**About this exercise**
Pictures excluded, copy word for word the lines from the one holding "The image size is (1895, 1012)." through the last line below.
Start of Block
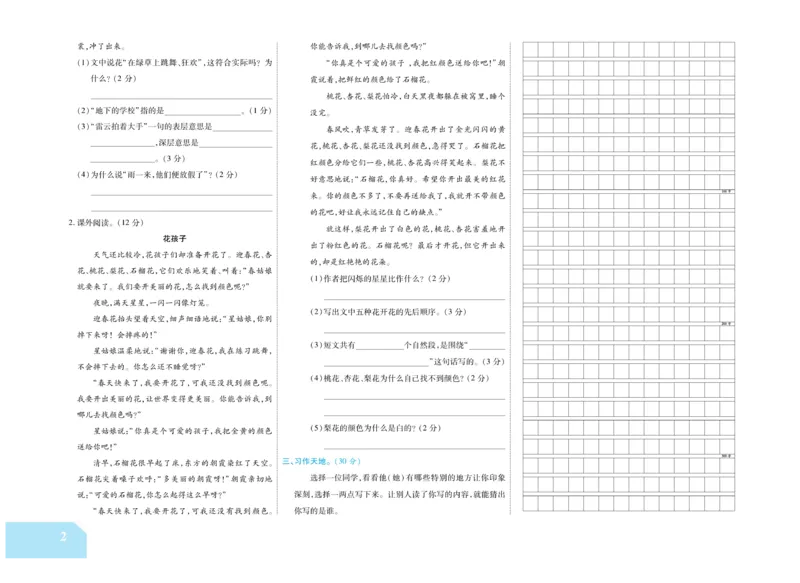Click the instruction text 选择一位同学
Image resolution: width=800 pixels, height=583 pixels.
[325, 476]
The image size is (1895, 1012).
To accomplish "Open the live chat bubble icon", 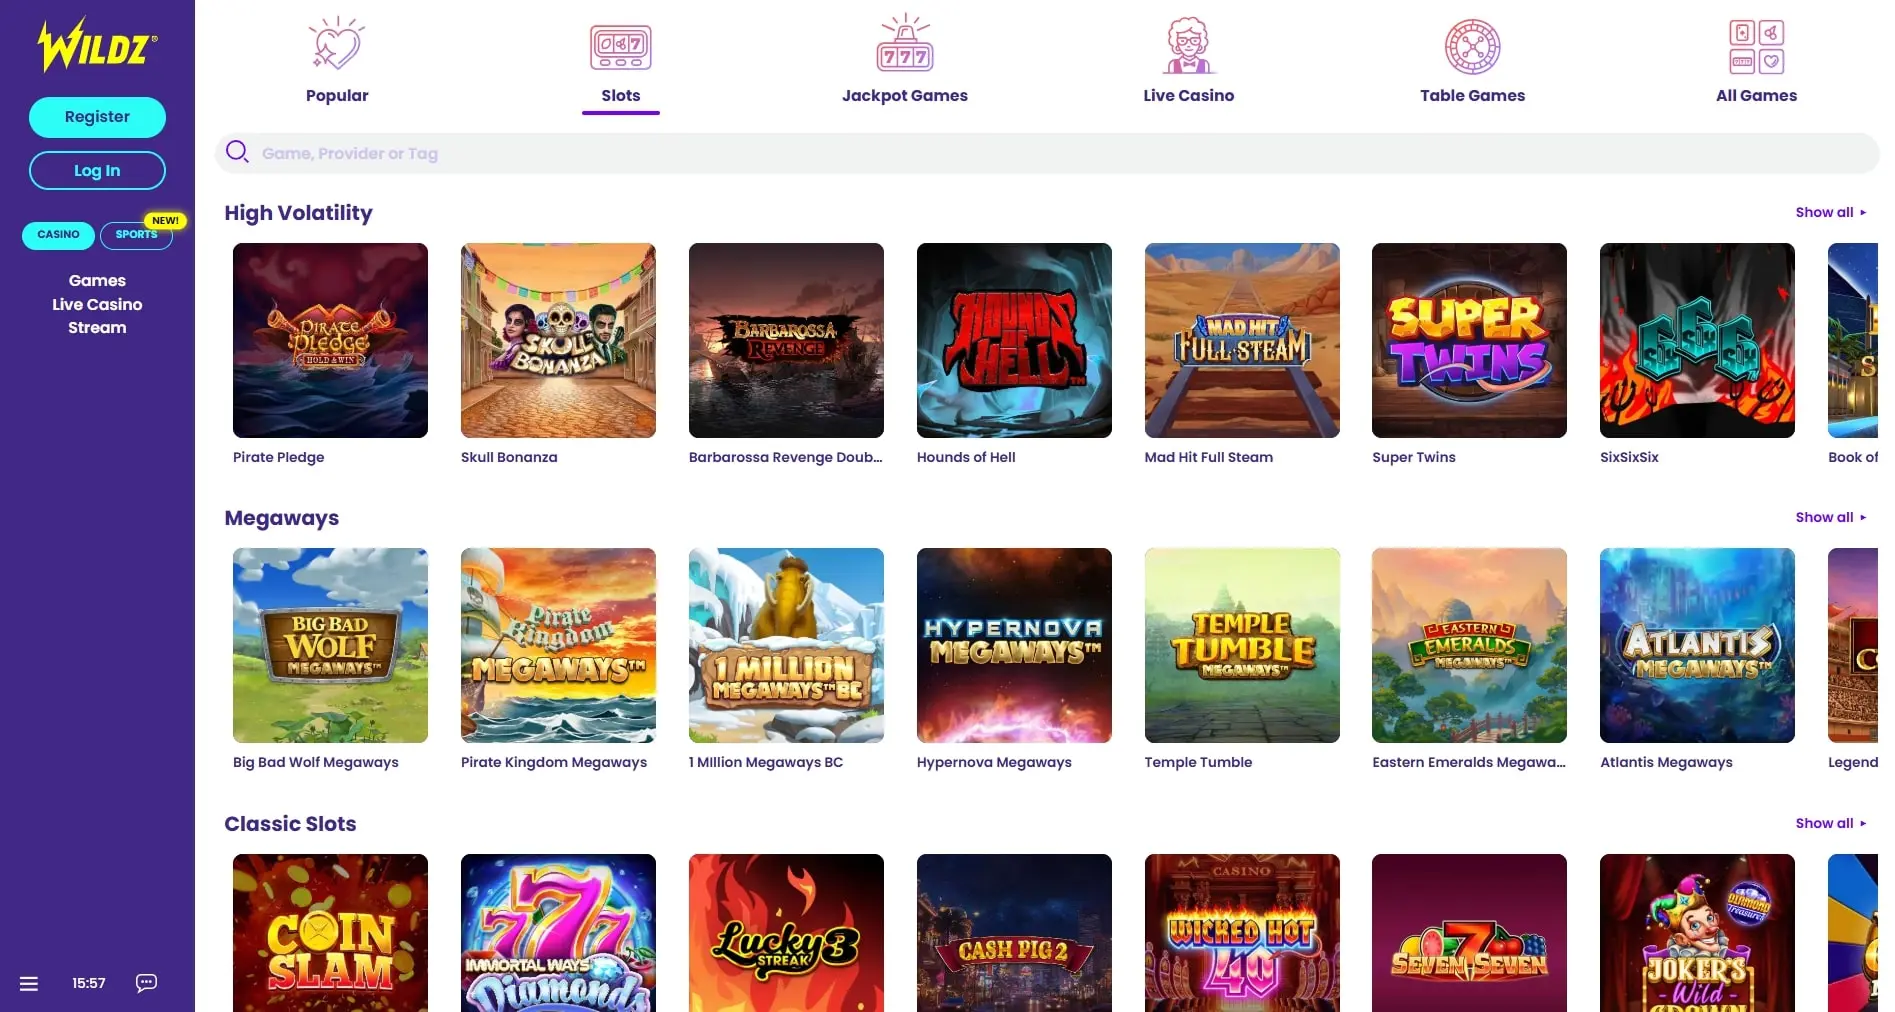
End of Block
**Answer to the exercise**
The image size is (1895, 1012).
To accomplish "Open the live chat bubble icon", 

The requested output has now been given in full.